* [TASK REQUIREMENTS]:
Look for the word "with" in the material below. Copy each line that has it.

======

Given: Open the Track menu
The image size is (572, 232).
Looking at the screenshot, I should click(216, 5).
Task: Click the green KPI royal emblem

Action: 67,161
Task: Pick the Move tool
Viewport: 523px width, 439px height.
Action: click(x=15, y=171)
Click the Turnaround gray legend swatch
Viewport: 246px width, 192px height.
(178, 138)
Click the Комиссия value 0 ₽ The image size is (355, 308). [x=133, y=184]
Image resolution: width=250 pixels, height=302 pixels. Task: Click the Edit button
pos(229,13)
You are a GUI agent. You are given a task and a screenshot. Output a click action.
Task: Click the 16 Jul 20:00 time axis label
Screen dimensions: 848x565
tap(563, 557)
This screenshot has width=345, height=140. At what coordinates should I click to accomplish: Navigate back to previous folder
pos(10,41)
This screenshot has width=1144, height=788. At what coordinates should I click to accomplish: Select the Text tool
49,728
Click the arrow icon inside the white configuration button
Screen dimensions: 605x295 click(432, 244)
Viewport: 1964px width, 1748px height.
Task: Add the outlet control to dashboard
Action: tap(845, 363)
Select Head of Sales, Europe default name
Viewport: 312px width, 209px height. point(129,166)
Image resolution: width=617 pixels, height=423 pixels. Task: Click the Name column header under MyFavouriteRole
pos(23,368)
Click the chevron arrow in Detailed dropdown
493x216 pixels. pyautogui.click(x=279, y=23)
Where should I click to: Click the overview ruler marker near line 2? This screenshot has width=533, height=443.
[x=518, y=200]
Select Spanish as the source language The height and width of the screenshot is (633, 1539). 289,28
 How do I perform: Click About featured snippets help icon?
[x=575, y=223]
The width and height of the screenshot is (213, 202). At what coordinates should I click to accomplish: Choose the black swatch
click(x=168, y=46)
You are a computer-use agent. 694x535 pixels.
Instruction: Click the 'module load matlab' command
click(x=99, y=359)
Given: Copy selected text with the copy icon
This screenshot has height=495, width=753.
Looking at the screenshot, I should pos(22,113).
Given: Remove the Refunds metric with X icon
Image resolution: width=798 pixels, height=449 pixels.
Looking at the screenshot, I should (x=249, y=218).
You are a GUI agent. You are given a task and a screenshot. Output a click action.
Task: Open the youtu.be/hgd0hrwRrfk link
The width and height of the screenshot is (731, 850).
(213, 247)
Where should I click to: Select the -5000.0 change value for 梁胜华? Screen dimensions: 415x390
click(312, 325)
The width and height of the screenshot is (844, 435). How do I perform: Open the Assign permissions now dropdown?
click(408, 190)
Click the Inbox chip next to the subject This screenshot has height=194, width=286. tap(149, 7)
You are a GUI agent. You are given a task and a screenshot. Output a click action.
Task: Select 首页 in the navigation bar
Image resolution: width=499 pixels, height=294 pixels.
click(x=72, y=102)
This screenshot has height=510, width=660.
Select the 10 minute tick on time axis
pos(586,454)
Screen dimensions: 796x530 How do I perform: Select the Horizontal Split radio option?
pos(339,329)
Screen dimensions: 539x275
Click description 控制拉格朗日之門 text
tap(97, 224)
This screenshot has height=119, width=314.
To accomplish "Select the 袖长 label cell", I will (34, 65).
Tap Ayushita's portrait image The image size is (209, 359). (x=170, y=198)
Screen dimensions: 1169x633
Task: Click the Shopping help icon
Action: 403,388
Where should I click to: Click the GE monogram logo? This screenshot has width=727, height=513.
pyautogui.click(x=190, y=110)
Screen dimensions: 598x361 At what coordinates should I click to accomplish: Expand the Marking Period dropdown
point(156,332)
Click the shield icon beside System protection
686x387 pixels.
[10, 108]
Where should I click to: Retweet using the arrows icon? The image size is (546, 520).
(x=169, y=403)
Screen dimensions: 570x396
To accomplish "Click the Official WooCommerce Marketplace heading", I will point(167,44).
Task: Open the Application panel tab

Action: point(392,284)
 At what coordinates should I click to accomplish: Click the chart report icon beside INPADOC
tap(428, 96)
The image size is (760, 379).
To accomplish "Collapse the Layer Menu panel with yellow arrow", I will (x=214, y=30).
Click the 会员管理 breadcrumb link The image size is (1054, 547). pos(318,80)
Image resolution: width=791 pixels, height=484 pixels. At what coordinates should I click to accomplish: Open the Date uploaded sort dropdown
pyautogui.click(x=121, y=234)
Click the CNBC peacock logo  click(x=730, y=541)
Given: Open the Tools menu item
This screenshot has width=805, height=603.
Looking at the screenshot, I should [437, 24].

======

* [EXERCISE OUTPUT]:
Given: Copy selected text with the copy icon
Given: Remove the Refunds metric with X icon
To accomplish "Collapse the Layer Menu panel with yellow arrow", I will (x=214, y=30).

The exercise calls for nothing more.